━━ DOCUMENT SECTION
Understanding systematic and random sources of error in data collection.

Random Error

Unpredictable, unsystematic variation in measurements. Averages out over many trials. Not a flaw — every measurement has some random component.

A scale gives slightly different readings each time you weigh the same 100 g object due to vibrations.

Systematic Error (Bias)

Consistent, repeatable error in the same direction. Does not average out. Indicates a flaw in the study design, instrument, or data collection process.

A miscalibrated scale that always reads 5% too high.

Types of Bias

Measurement Bias

Systematic error in how data is measured — the instrument or procedure introduces consistent errors in one direction.

A laser rangefinder miscalibrated by ×1.2 → all reported distances are 20% too large.

Observer Bias

The researcher's expectations or prior beliefs influence how they collect, record, or interpret data. Also called experimenter bias or confirmation bias.

A police officer who expects a high-crime neighborhood interprets ambiguous behavior as suspicious.

Selection Bias

The sample is not representative of the target population because some groups are systematically over- or under-represented in the selection process.

A pollster calls only landlines during daytime → misses mobile-only users and working people → biased sample.

Non-Response Bias

Participants who do not respond differ systematically from those who do, making the final sample non-representative even if selection was random.
━━━━
━━ EXCERPTED RECORDS
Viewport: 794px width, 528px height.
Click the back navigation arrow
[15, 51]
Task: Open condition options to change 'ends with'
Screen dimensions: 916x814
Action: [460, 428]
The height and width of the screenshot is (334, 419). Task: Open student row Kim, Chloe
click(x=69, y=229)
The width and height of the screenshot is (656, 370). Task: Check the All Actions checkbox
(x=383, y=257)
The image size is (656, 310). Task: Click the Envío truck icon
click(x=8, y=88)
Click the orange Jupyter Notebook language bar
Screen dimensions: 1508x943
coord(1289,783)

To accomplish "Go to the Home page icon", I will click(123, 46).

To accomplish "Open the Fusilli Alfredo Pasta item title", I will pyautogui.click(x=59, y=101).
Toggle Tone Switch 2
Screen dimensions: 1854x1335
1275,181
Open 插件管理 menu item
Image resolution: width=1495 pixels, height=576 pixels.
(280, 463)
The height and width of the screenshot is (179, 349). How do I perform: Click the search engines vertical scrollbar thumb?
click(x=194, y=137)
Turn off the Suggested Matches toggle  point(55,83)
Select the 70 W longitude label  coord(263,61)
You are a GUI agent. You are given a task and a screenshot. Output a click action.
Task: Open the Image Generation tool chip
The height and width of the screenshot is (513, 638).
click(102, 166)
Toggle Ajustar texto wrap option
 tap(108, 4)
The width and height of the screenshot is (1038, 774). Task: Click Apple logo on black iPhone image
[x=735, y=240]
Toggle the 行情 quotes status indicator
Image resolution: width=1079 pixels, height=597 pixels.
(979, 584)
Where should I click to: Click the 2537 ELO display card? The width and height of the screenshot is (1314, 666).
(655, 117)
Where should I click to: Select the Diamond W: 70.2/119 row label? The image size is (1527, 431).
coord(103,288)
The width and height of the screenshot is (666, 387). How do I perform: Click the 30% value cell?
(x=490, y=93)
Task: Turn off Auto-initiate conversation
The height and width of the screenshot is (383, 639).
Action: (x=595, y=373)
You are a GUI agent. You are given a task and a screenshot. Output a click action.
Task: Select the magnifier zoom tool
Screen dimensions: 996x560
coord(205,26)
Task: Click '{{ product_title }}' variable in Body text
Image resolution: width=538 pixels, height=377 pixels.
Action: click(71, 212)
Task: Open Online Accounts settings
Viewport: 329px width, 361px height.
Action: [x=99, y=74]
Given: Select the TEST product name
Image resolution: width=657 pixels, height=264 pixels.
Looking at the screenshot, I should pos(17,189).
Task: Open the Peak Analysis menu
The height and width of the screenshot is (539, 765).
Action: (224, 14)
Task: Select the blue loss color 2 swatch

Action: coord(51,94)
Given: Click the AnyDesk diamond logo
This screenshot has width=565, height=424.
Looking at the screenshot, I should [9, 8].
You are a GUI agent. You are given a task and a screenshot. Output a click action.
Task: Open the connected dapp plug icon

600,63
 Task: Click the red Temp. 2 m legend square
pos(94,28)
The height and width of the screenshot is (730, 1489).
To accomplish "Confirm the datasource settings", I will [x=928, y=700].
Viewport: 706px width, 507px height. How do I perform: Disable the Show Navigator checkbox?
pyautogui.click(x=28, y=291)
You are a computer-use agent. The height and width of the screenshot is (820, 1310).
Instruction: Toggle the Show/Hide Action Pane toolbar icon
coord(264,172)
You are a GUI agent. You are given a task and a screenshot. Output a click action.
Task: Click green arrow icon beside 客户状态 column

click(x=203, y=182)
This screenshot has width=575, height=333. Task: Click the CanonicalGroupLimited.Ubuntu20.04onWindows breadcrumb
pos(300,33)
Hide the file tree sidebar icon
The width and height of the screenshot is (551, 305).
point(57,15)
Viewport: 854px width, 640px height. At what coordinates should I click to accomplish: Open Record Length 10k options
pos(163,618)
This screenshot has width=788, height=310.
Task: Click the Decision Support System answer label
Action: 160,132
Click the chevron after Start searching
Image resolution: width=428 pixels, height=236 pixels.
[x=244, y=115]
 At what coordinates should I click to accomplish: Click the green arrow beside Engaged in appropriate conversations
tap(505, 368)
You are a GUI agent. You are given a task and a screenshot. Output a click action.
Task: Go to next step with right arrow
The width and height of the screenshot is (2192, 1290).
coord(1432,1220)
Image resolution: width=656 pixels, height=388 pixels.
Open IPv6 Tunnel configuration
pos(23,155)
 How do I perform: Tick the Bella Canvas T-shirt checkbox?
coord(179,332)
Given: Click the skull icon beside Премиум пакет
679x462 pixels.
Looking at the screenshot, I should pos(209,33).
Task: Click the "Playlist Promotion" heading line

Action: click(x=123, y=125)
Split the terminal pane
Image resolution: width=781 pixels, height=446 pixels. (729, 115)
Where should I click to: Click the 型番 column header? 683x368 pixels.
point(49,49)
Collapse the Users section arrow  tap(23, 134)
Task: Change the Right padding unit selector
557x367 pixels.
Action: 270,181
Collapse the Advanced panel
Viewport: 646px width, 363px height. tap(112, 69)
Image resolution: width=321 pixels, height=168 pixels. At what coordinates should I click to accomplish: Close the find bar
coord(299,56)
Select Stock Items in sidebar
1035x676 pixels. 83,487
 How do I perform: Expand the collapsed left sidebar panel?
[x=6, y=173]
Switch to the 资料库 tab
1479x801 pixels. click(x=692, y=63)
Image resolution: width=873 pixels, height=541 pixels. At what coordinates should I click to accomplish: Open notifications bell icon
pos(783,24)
━━━━
--- DIRECTIONS ---
**1)** What two other names does the passage on sources of error give for observer bias?
**2)** Pick up the passage on sources of error after its last line and keep writing in the same style.
The data is not needed for what follows.

--- RESULTS IN ORDER ---
**1)** Experimenter bias and confirmation bias.

**2)**
University survey with only 30% response rate — students with strong opinions (positive or negative) are more likely to respond.

Self-Reporting Bias

Participants inaccurately report their own behaviors or attitudes due to memory errors, misunderstanding, or discomfort with truthful answers.

Participants in a weight-loss study self-report monthly weight loss — imperfect memory leads to inaccuracies.

Social Desirability Bias

Participants respond in ways they believe are socially acceptable or will reflect well on them, rather than truthfully.

People over-report exercise frequency and charitable donations; under-report alcohol use and unhealthy eating.

Multiple biases can co-occur. Self-reporting bias and social desirability bias often appear together. Selection bias and non-response bias can affect the same study simultaneously.

Quick Reference

Bias Type	Who is biased?	Key Signal
Measurement	The instrument	Consistent systematic offset in all readings
Observer	The researcher	Prior expectations alter observations
Selection	The sampling process	Some population groups excluded
Non-response	The respondents	Low response rate; non-responders differ
Self-reporting	The participant	Inaccurate recall or reporting
Social desirability	The participant	Reporting what sounds good, not true

Sampling Distributions & CLT

Why sample means behave predictably — even when individual data doesn't.

Sampling Distribution

The distribution of a statistic (e.g., sample mean x̄) across many repeated samples from the same population. You draw n samples, compute x̄; repeat m times → the collection of m sample means follows the sampling distribution of the mean.

Central Limit Theorem (CLT)

Central Limit Theorem

For i.i.d. samples from any distribution with finite mean μ and variance σ², the distribution of the sample mean x̄ approaches Normal as n → ∞, regardless of the underlying distribution's shape.

\[\bar{X} \xrightarrow{d} N\!\!\left(\mu,\; \frac{\sigma^2}{n}\right) \quad \text{as } n \to \infty\]

Key CLT facts:
• Works for ANY underlying distribution (log-normal, exponential, uniform, …) as long as it has finite variance.
• As n (samples per mean) increases → distribution of x̄ gets narrower and more bell-shaped.
• The mean of the sampling distribution = population mean μ (unbiased).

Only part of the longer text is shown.